Volume et représentation spatiale des tumeurs au sein de la glande prostatique

16 juillet 2001

Mots clés : prostate, Tumeur, Anatomopathologie
Auteurs : Salomon L, Colombel M, Patard JJ, Bellot J, Vogt B, Lefrere-Belda MA, Chopin D, Abbou CC
Référence : Prog Urol, 1997, 7, 442-448
BUTS : Décrire une méthode de calcul permettant de calculer le volume tumoral prostatique et de représenter la tumeur au sein de la glande prostatique.
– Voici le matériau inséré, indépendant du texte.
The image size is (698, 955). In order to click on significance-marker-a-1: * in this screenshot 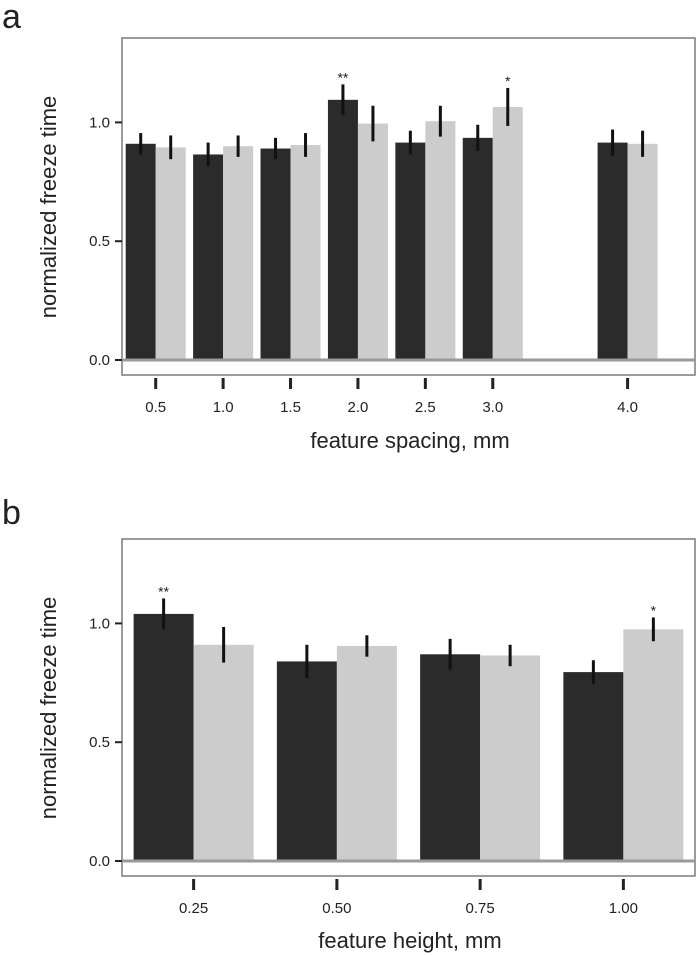, I will do `click(508, 81)`.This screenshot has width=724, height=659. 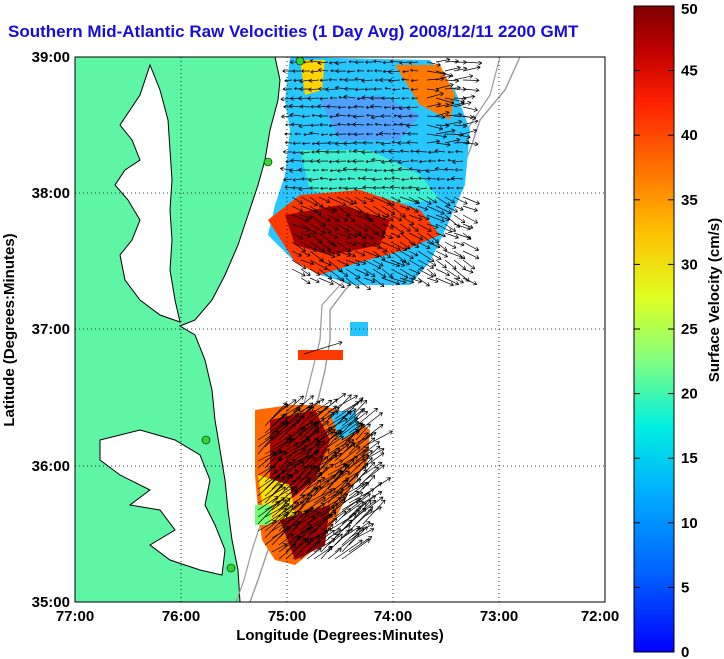 I want to click on colorbar-tick-label: 50, so click(x=690, y=10).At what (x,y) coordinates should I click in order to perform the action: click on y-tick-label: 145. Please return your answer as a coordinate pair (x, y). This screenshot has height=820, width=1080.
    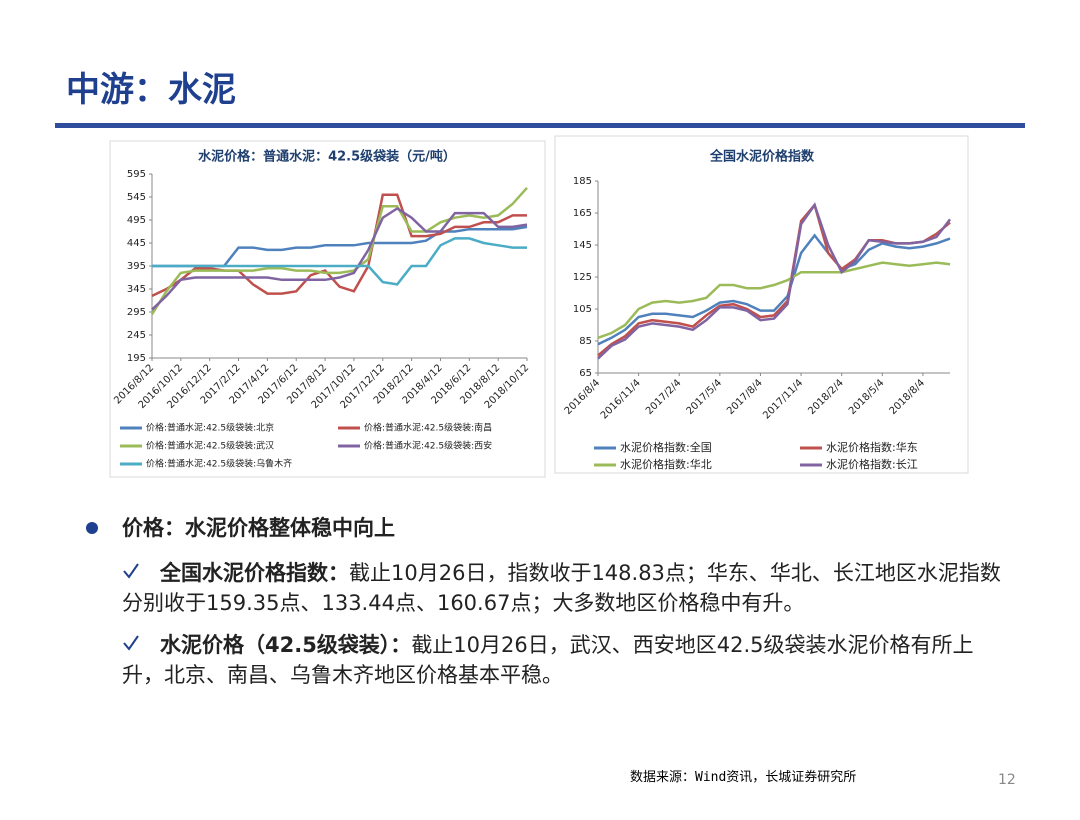
    Looking at the image, I should click on (582, 246).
MATERIEL ET METHODES : 60 pièces de prostatectomie radicale ont été étudiées. Chaque pièce était traitée selon la technique de Stanford, chaque tranche prostatique a été en plus divisée en deux parties, l'une antérieure et l'autre postérieure selon un plan sagittal passant par l'urèthre. Des coupes sériées d'une épaisseur de 5 mm ont été réalisées tous les 3 mm. La surface tumorale était calculée sous microscope optique sur chaque lame. Le volume tumoral entre deux lames consécutives était considéré comme le volume d'un cône tronqué. Le volume global obtenu était alors égal à la somme de ces différents volumes partiels. La représentation spatiale a été effectuée selon deux axes pour chacune des parties antérieure et postérieure des tranches prostatiques: l'axe des abscisses représentait la prostate de la base à l'apex, celui des ordonnées la surface tumorale au sein de chacune des tranches prostatiques.
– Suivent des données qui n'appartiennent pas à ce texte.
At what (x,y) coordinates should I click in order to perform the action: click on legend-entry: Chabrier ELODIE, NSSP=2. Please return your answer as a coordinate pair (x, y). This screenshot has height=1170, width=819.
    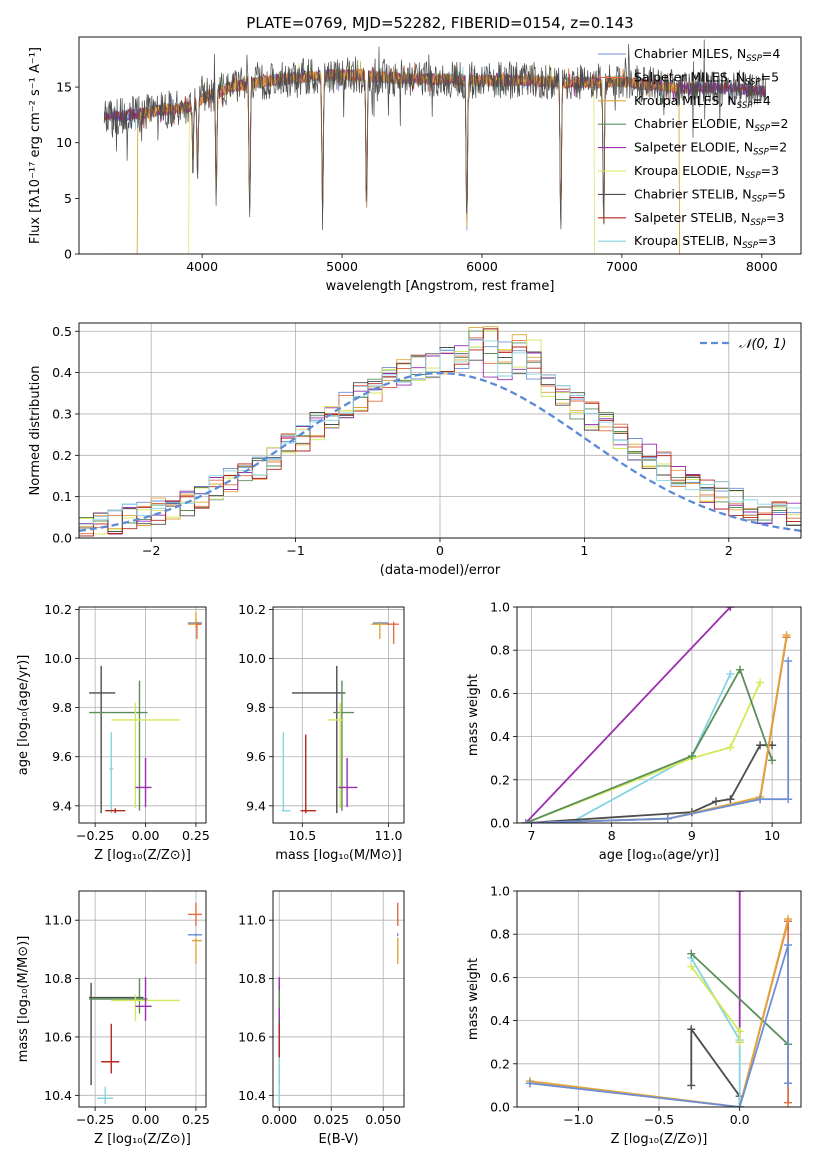
    Looking at the image, I should click on (712, 125).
RESULTATS : Les volumes s'étendaient de 0,01 à 4,6 cm3, de 0,21 cm3 pour les pT2A à 1,98 cm3 pour les pT3C. Les pT3 correspondaient aux volumes les plus élevés mais il existait des pT3 de faible volume. La localisation des pT3 était préférentiellement proche de l'aponévrose de Denonvilliers: 40 % des tumeurs postérieures étaient pT3 contre 9 % des tumeurs antérieures (p = 0,01).
CONCLUSION : Le volume tumoral sur les pièces de prostatectomie est évaluable par des préparations de routine et représente un contrôle pour mieux apprécier la classification TNM ainsi que la valeur prédictive des renseignements fournis par les biopsies prostatiques.